102.Posté par Elie Arié le 14/07/2009 14:49

@99 Valmy

Je ne connais pas de meilleure grille de lecture du monde que celle de Marx, même si je n'en ai pas une approche religieuse: il n'a pas toujours raison sur tout, il s'est beaucoup trompé et ce n'est pas hérétique de le dire - mais ce qui est intéressant, c'est là où il ne s'est pas trompé.

Il avait tout de même prévu, dès 1855, que le capitalisme était destiné à se mondialiser...

101.Posté par Valmy le 14/07/2009 14:48

@Jack52
Tout à fait d'accord, surtout que là où y' pas de gêne...

100.Posté par jack52 le 14/07/2009 14:35

99. Posté par Valmy le 14/07/2009 14:30

Bonjour, on trouve son plaisir ou on peut tu es d'accord avec moi.

99.Posté par Valmy le 14/07/2009 14:30

C'est vrai que citer Lénine pour un soi-disant anti-communiste c'est assez drôle... mais alors quand c'est un Stal' qui défend l'honneur de Vladi, là ça devient carrément fendard !!!!

98.Posté par jack52 le 14/07/2009 14:26


92. Posté par Elie Arié le 14/07/2009 13:41
@ 90 Jack52


Pour les magouilles électorales de la droite aux élections de juin 68 (découpage des circonscriptions pour changer le résultat), petit rappel en nombre de voix:
Total majorité présidentielle: 12 875 134
(UDR 8 442 413 PDM 2 289 849 RI 1 225 119 Divers droite 917 753)

Total gauche 9 132 145
(PCF 4 434 832 FGDS 3 660 250 PSU 873 581)

Tu pourrais pas nous donné ce que ces résultats donnent e...

97.Posté par patience le 14/07/2009 14:22

@elie arié

Je n'ai pas écrit "revendications bourgeoises" mais "révolution" bourgeoise. Tous les signes typographiques ont un sens, en l'occurrence les guillemets que j'ai mis à "révolution" en ont un.
Cela étant, bien évidemment, dans les revendications de 68, certaines d'entre elles étaient profitables à tous. Mais rappelons tout de même que 5% des fils d'ouvriers (à cette époque) fréquentaient l'université. Sur ce suel point, qui est essent...

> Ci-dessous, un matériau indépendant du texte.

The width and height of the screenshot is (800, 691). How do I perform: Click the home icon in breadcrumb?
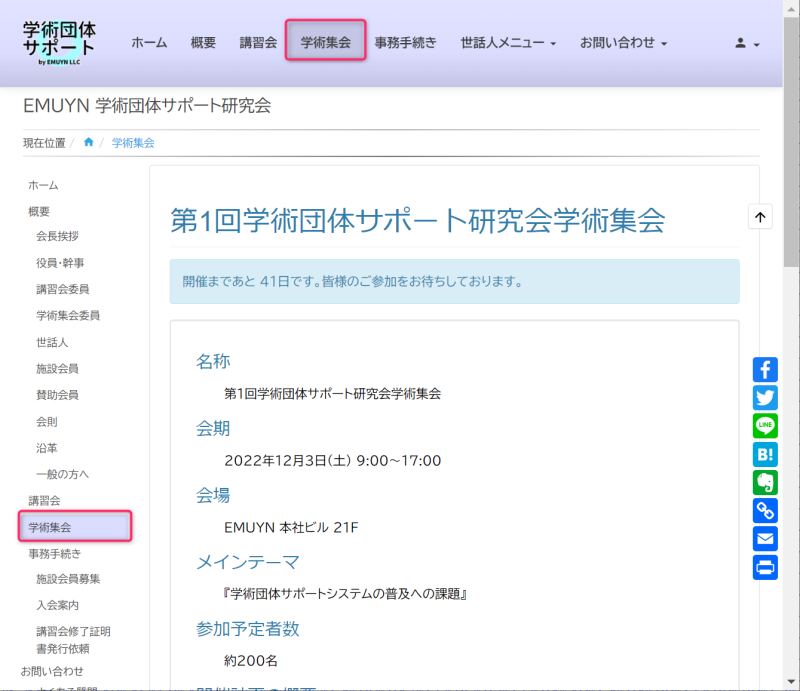tap(89, 143)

96.Posté par jack52 le 14/07/2009 14:20

92. Posté par Elie Arié le 14/07/2009 13:41
@ 90 Jack52

Tu commences à me les briser, en parlant de "mes amis de la droite", en bon facho-stalinien que tu resteras toujours (il ne manque que "vipère lubrique").
Pour les magouilles électorales de la droite aux élections de juin 68 (découpage des circonscriptions pour changer le résultat), petit rappel en nombre de voix:

Pour les tripatouillages électorales avec la droite tes potes étaient les c...

95.Posté par jack52 le 14/07/2009 14:16

92. Posté par Elie Arié le 14/07/2009 13:41

Moi je parlais de la présidentielle avec Pompidou, et Poher au deuxiéme tour....tes petits copains qui avaient refusé un accord au premier tour avec le pCF candidat jeacues Duclos, tu sais "bonnet blanc et blanc bonnet" et qui au deuxième tes potes avait appeler à voté Poher.....A part cela ce ne sont pas tes amis.
Oui les faits son tétus, et toi cité Lénine.... tu es gonflé alors que tu es un bon an...

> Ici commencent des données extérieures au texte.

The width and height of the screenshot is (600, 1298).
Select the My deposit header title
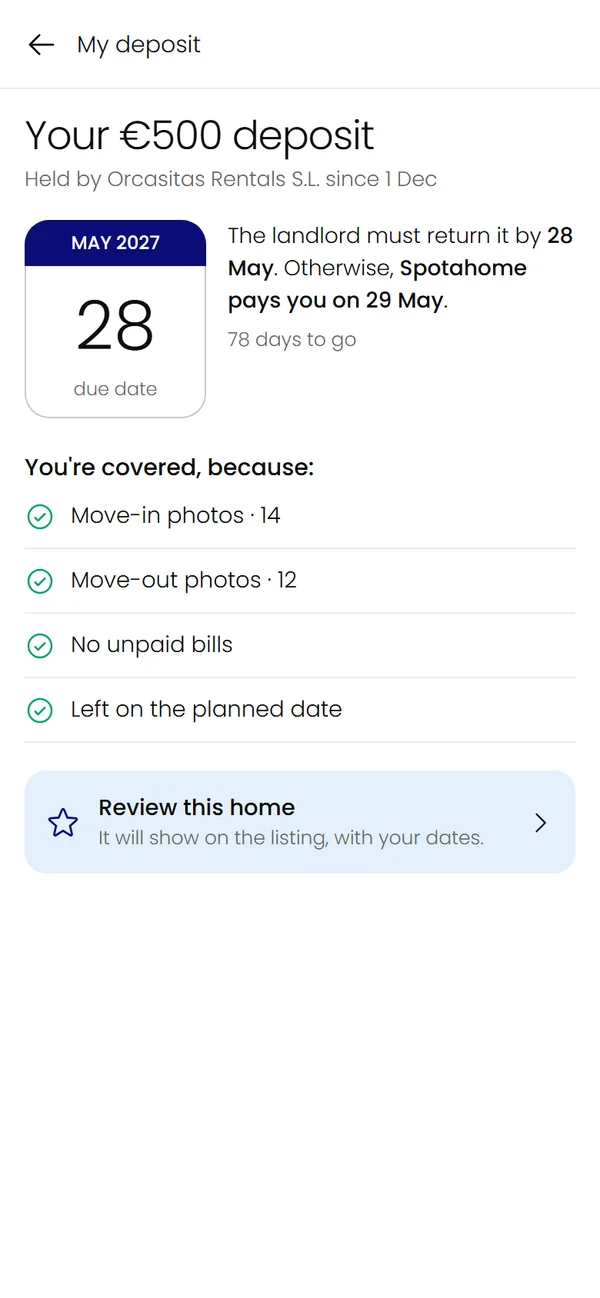point(139,45)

94.Posté par jack52 le 14/07/2009 14:11

93. Posté par Elie Arié le 14/07/2009 13:41
Le doudou qui s'énerve et en arrive aux insultes, c'est pas beau pour une personne aussi instruite que toi.....Tu devrais montré l'exemple et apprendre à te contrôler.
Les prolos parlent mieux que toi.

93.Posté par Elie Arié le 14/07/2009 13:41

@ 90 Jack52

Tu commences à me les briser, en parlant de "mes amis de la droite", en bon facho-stalinien que tu resteras toujours (il ne manque que "vipère lubrique").

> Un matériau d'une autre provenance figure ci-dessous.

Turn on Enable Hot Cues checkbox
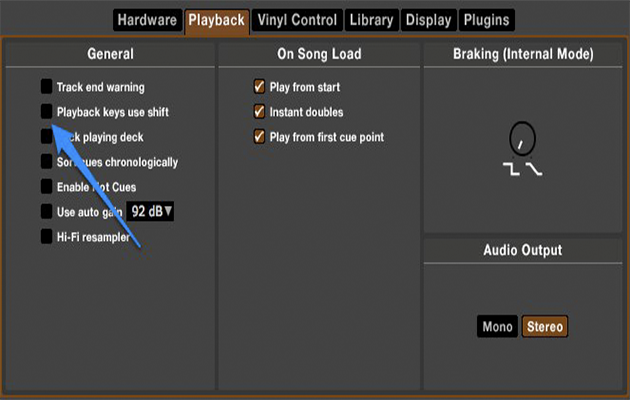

Pour les magouilles électorales de la droite aux élections de juin 68 (découpage des circonscriptions pour changer le résultat), petit rappel en nombre de voix:

Total majorité présidentielle: 12 875 134
(UDR 8 442 413 PDM 2 289 849 RI 1 225 119 Divers droite 917 753)

Total gauche...

92.Posté par jack52 le 14/07/2009 12:35

87. Posté par Elie Arié le 14/07/2009 10:15
Au juste tu oublie les congés payés supplémentaires, tu oublie les RTT pour la métallurgie, qui date des accords de Grenelles, et j'en passe, ceci pour te dire que tu ne dit pas tout.
Je n'ai plus tout en tête faudrait que je recherche car il n'y a pas que cela.